You're right however that the multiple loads together IE mass, thermal, vibration and acoustic, is going to be very tough short of an all up build and launch.
 
Quote from: testguy
My concern is that extensive composite use may once again be a rabbit hole that could sink the Mars aspirations.  Could a composite issue identified during flight testing be too late to recover from? 
TBH there are always the "unknown unknowns." as the pad explosion on SLC40 proved.  :(

However SX is in quite a strong position for several reasons.

ITS will be its 3rd (or 4th, depending on how different you see FH as being from F9) major LV. So they have a clear sense of a development cycle and areas which have caused particular issues in the past for them.

They now have substantial knowledge about both the launch and reentry environments around Earth (and provided all goes will will have some of the entry corridor to the Martian surface).
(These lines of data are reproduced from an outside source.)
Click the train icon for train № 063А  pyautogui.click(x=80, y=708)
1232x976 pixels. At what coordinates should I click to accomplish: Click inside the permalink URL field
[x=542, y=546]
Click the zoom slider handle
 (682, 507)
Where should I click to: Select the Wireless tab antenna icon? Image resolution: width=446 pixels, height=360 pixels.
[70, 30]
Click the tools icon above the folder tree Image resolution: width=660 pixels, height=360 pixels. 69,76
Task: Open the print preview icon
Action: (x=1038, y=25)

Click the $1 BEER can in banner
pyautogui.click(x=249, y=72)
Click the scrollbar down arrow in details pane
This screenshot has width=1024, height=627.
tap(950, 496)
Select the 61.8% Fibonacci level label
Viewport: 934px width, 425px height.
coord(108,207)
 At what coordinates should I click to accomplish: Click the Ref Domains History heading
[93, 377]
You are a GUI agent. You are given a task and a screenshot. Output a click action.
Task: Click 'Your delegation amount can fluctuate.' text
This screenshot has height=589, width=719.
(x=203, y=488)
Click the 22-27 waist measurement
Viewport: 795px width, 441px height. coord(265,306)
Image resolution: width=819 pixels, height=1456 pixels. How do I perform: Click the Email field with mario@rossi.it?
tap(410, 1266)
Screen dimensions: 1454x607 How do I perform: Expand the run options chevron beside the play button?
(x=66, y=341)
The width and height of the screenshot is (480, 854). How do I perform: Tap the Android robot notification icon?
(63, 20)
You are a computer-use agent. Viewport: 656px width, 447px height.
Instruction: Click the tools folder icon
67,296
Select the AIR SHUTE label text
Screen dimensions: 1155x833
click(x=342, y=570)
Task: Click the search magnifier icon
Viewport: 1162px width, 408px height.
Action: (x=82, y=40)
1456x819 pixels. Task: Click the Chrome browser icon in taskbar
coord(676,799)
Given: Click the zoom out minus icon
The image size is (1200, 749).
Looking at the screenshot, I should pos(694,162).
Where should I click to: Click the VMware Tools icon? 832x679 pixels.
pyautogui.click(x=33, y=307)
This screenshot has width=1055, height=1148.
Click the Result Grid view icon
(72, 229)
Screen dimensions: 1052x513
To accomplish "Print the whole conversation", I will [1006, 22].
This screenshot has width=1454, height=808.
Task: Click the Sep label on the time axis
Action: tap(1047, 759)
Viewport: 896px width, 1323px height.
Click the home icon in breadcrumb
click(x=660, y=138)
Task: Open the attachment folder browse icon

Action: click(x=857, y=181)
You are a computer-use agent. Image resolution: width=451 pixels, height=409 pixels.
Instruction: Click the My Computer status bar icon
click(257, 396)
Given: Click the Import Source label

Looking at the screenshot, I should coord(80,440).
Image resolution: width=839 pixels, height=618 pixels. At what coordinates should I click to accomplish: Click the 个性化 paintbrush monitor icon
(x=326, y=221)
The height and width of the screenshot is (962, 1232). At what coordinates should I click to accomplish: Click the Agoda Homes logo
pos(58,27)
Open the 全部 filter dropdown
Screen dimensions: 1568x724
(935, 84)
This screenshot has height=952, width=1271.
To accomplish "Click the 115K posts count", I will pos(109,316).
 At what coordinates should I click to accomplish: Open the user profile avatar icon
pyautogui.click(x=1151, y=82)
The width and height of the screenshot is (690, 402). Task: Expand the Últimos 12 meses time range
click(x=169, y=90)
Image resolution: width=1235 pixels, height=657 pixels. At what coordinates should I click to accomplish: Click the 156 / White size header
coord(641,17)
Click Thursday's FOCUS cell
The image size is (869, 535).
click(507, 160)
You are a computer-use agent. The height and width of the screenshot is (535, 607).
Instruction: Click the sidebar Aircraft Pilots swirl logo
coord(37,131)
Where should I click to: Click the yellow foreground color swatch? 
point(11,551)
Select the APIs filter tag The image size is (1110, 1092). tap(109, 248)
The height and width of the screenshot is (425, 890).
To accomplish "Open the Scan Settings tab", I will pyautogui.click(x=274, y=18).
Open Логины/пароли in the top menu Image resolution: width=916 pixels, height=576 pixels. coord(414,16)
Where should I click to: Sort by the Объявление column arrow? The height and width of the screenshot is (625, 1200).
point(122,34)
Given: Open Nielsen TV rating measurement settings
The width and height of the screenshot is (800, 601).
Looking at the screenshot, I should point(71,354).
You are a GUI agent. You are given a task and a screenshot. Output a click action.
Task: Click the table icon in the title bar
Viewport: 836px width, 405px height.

That gives them a lot of data for their various environmental models for CFD and FAE analysis.

Lastly they have a number of CFRP structural elements on all of their LVs which (AFAIK) have gone through several iterations. This is valuable as historically there has been a tendency in the industry to treat CFRP as "Black Aluminum" and design a part the same way as it would be in metal alloy, much as early 3d printed parts copied existing parts while later iterations made better use of 3d printing's strengths. In CFRP this has resulted in parts that are don't realize the weight savings that the materials specific strength predict should occur.

Worse, a part shaped to take advantage of Al alloys properties may be exceptionally prone to particular CFRP failure modes, so it has to be strengthened (and hence heavier) than the part it replaces, a double failure in design.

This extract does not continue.